Pero por si todo esto fuera poco, la deriva nacionalista se salta todo sentido común, si es que alguna vez lo ha tenido, y ahora la Generalitat de Cataluña ordena, comunicado en mano, a los empleados públicos en el área de Sanidad a comunicarse única y exclusivamente en catalán con los pacientes. Y es que circula un texto entre el personal sanitario -del que el portavoz del gobierno se niega a hacer declaraciones- que indica que todos los trabajadores deben expresarse en catalán tanto por teléfono, como por megafonía, en actos públicos protocolarios e incluso entre los propios médicos durante reuniones de trabajo, especialmente cuando hay delante terceras personas, como pacientes y familiares.
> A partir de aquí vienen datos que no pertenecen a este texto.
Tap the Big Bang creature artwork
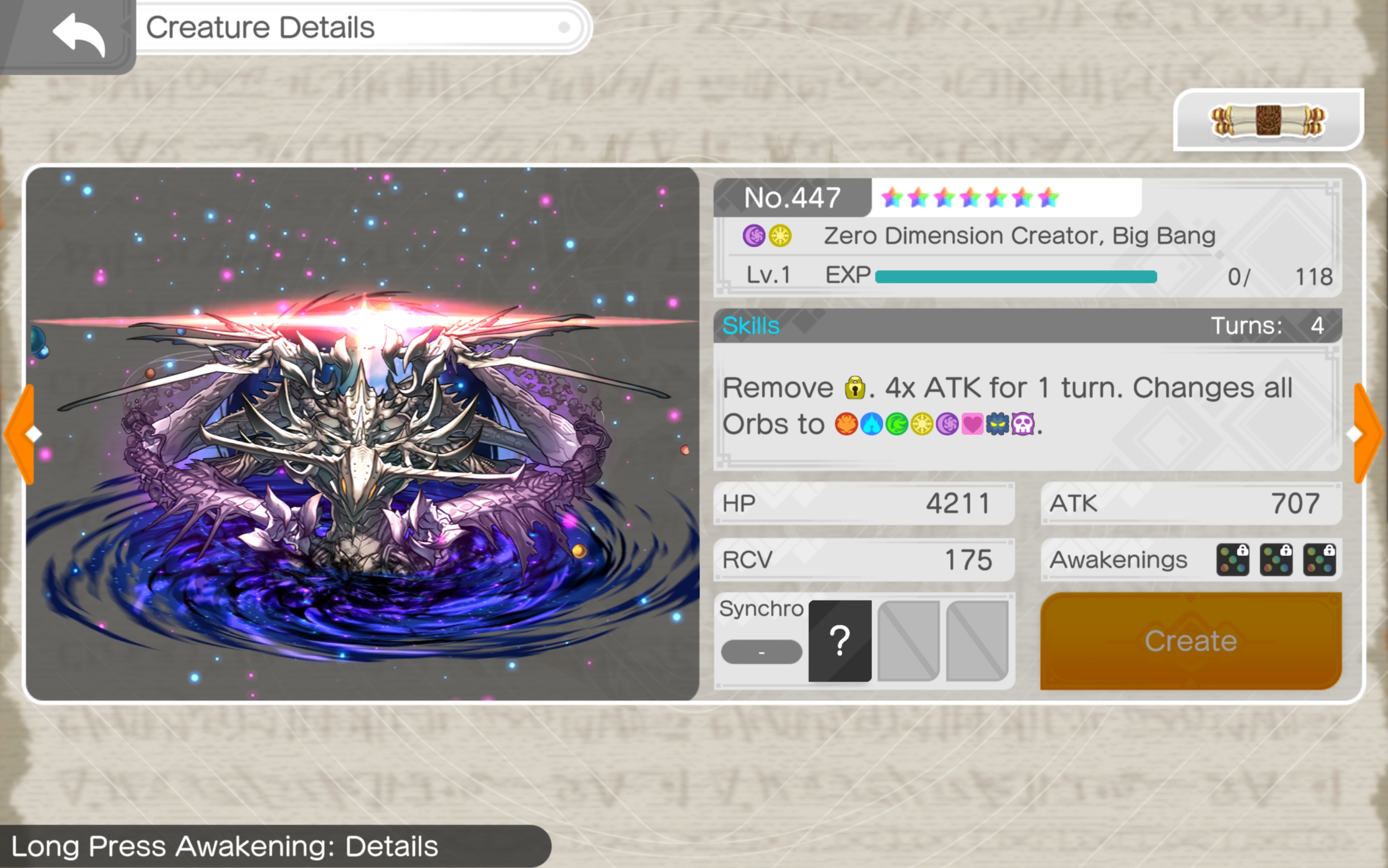The height and width of the screenshot is (868, 1388). [x=362, y=434]
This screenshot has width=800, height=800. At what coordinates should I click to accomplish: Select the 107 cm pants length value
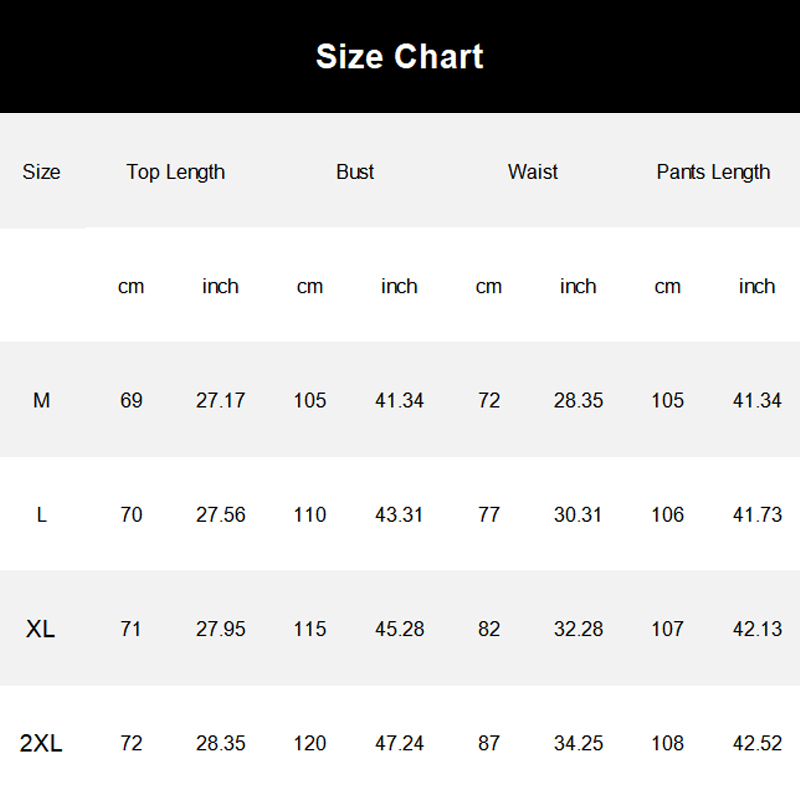(667, 629)
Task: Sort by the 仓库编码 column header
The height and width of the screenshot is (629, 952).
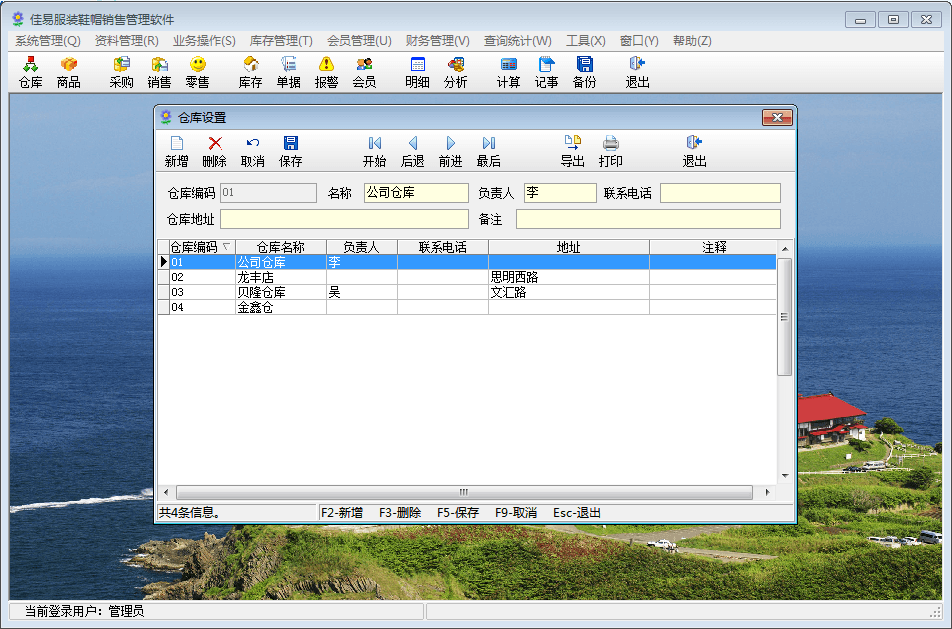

Y si esto es ya una locura, el drama se convierte en una película de los Hermanos Marx (doblada al catalán por eso de la cuota) cuando a los médicos se les recomienda que en caso de que el paciente no entienda el catalán, el facultativo deberá seguir hablando en catalán aunque observe cierta dificultad de comprensión y en caso contrario utilizar la mímica o los dibujos.
¿Qué será lo próximo? ¿Que el nacionalismo someta a Cataluña a estrictas reglas de decencia y se meta en lo que hacemos en nuestras camas? ¿O tal vez por las mentes del Matrix oficioso circule ya esa vieja idea orwelliana de vigilarnos las veinticuatro horas mediante telepantallas en todas las casas, restaurantes, centros de culto, lugares de trabajo y, por supuesto, en comisarías de Mossos d’Esquadra y Centros sanitarios para comprobar en qué lengua hablamos?
Nada nos podría extrañar. Ya lo dijo Ryszard Kapuscinski, el nacionalismo es algo intrínsecamente malo por dos motivos. Primero por creer que unas personas son, por su pertenencia a un grupo, mejores que otras. Segundo, porque cuando el problema es el otro, la solución implícita de este problema siempre será el otro. Lo peor, empero, es que se cree hasta el tuétano la existencia de unos derechos territoriales y colectivos que casi siempre son incompatibles, cuando no los vulneran, con los derechos individuales. Mucho me temo que el mal llamado oasis, cada día se parece más a un psiquiátrico. Eso sí un frenopático con demasiados culpables.